Inevitably, the marriage leads to treachery and blood-shed. One of the victims is Per’s deerhound, Cuddy — and oh, the fury of readers! Do what you like with the people, I was told, but spare the dogs. And where was the third book? I needn’t think I could end things on a cliff-hanger like that. And the third book to have a happy ending, please. Especially, happy endings for all dogs.
It was a struggle. I began the third book, A Sterkarm Tryst, twenty years after the first two and the Sterkarms, as ever, were not cooperative.
I had cursed myself with a plot where the Sterkarms from Kiss invade the world of the Sterkarms from Handshake, resulting in two identical sets of Sterkarms in the same book, each set having different past experiences.
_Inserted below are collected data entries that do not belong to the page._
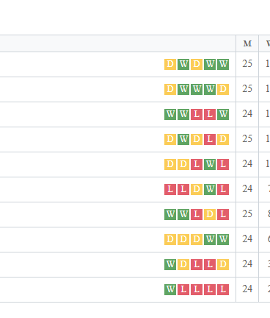
Task: Click the rightmost loss badge in bottom row
Action: 223,289
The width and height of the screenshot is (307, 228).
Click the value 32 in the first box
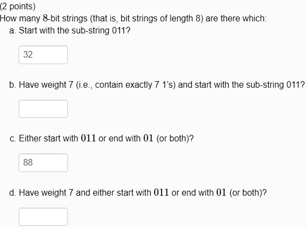pos(28,55)

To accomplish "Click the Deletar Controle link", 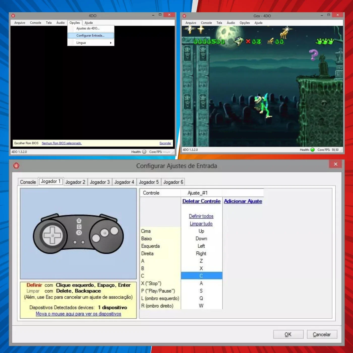I will (201, 201).
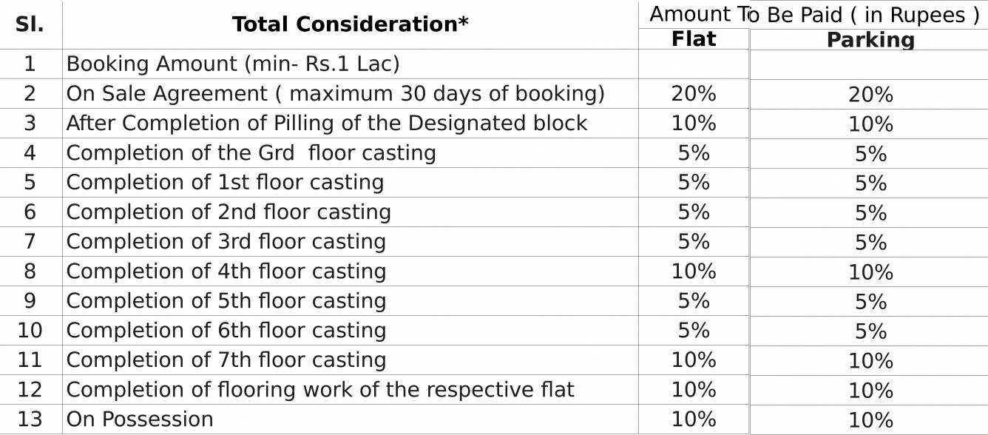The image size is (988, 435).
Task: Select Completion of flooring work row text
Action: [x=320, y=389]
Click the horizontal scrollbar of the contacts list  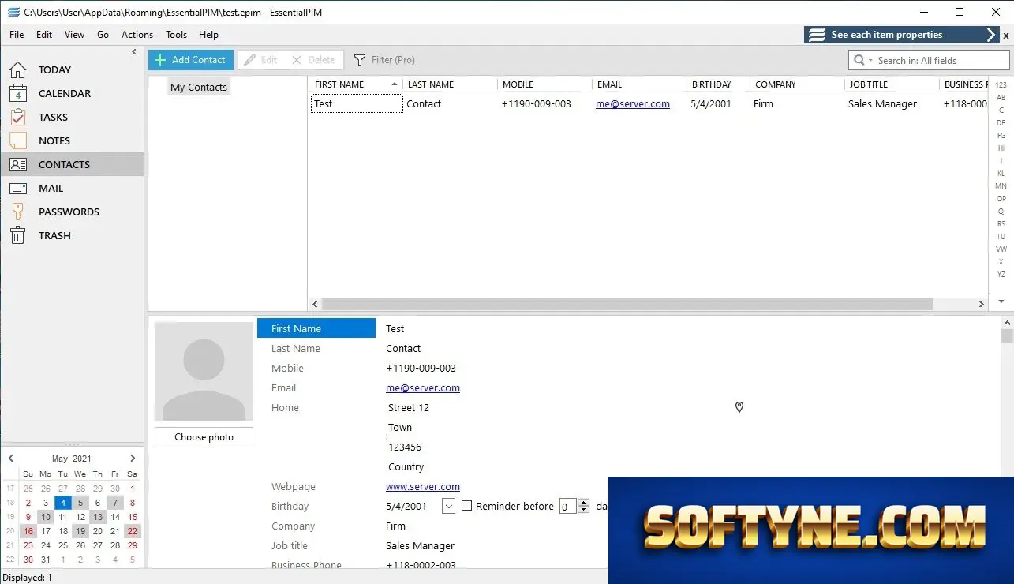click(627, 304)
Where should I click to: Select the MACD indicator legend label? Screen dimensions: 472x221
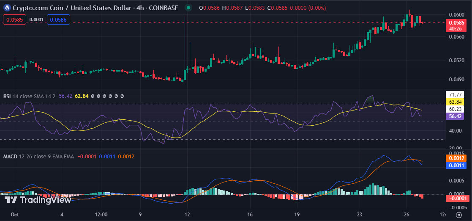click(10, 157)
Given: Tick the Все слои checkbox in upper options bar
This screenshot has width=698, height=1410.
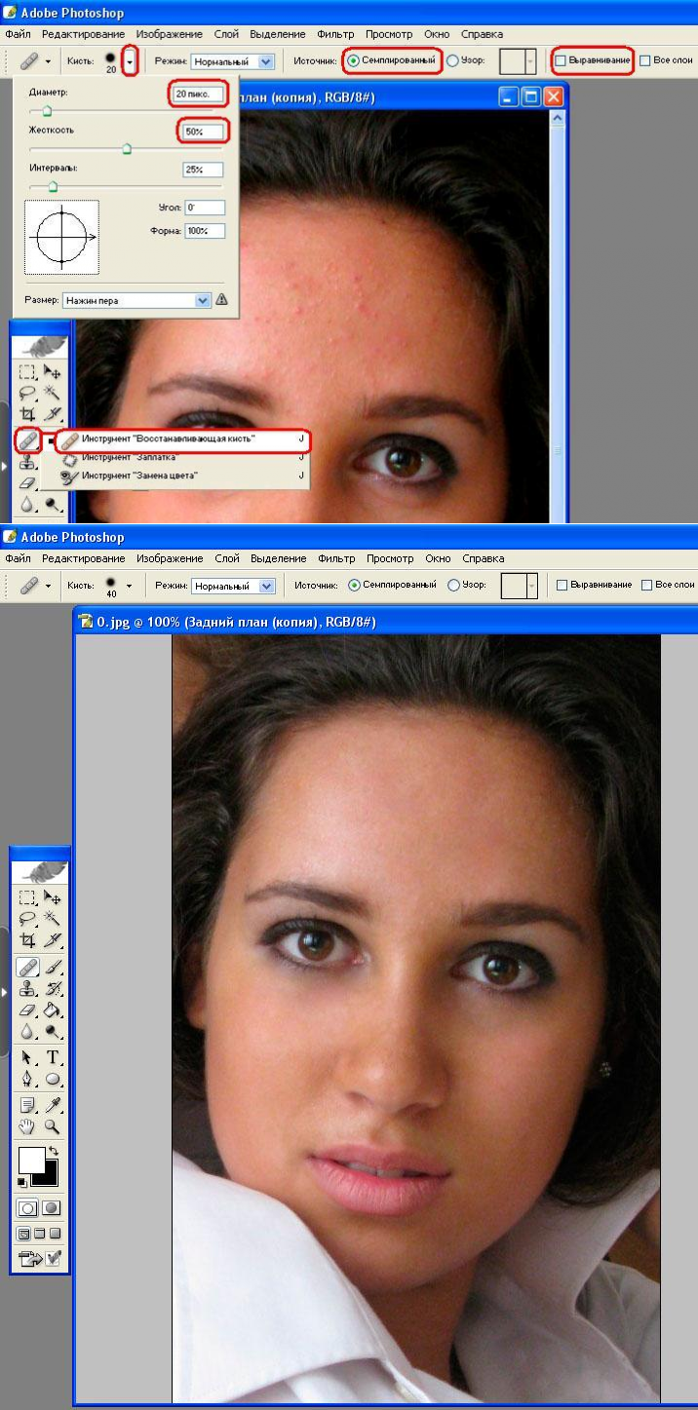Looking at the screenshot, I should [x=645, y=60].
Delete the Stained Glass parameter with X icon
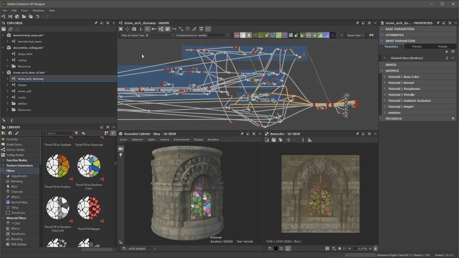This screenshot has width=459, height=258. coord(453,58)
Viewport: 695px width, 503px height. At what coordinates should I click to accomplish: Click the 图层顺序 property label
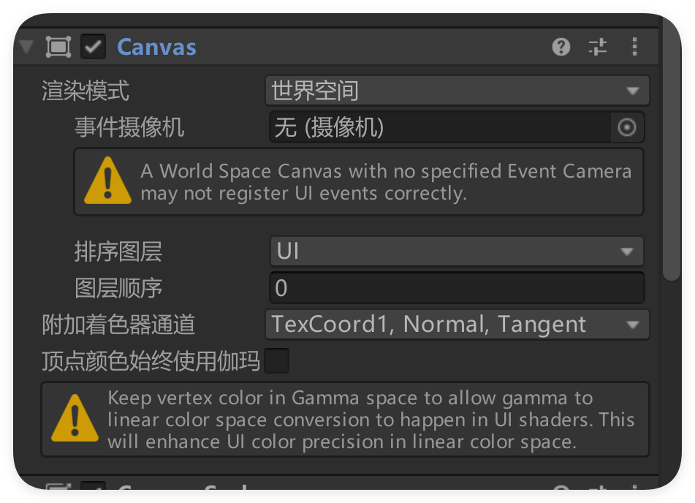118,288

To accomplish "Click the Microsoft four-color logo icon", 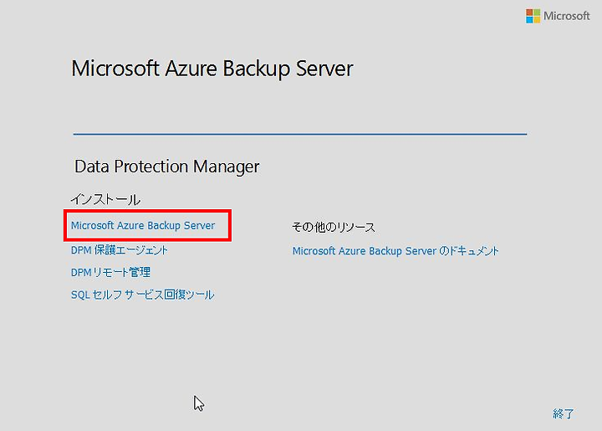I will (533, 16).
Add to the mix a 21st Century homeless man who chose to abandon his own time and live in the 16th, and the Grannam family, age-old feudal enemies of the Sterkarms.
Handling it all was as my partner puts it, ‘heid-nippin’.’ I kept forgetting where I’d left people. I had to draw maps and plans of towers.
I kept a diary of the heid-nips which you can find here.
The title took an age. It had to be ‘Sterkarm something.’ One of my readers remarked on the books’ progression from handshake to kiss. Was the third going to be even more intimate? This gave me a working title of ‘Sterkarm Shag.’
But, seriously, the title. It had to have a double meaning. A Sterkarm Handshake is a stab in the belly. A Sterkarm Kiss is a cut throat… My mind was a blank.
I met up with my writer friend Kath Roberts, and after hearing a brief summary of the plot — which includes poison — she suggested, ‘A Sterkarm Cure.’ I called it that for a long time but somehow, it didn’t seem quite right.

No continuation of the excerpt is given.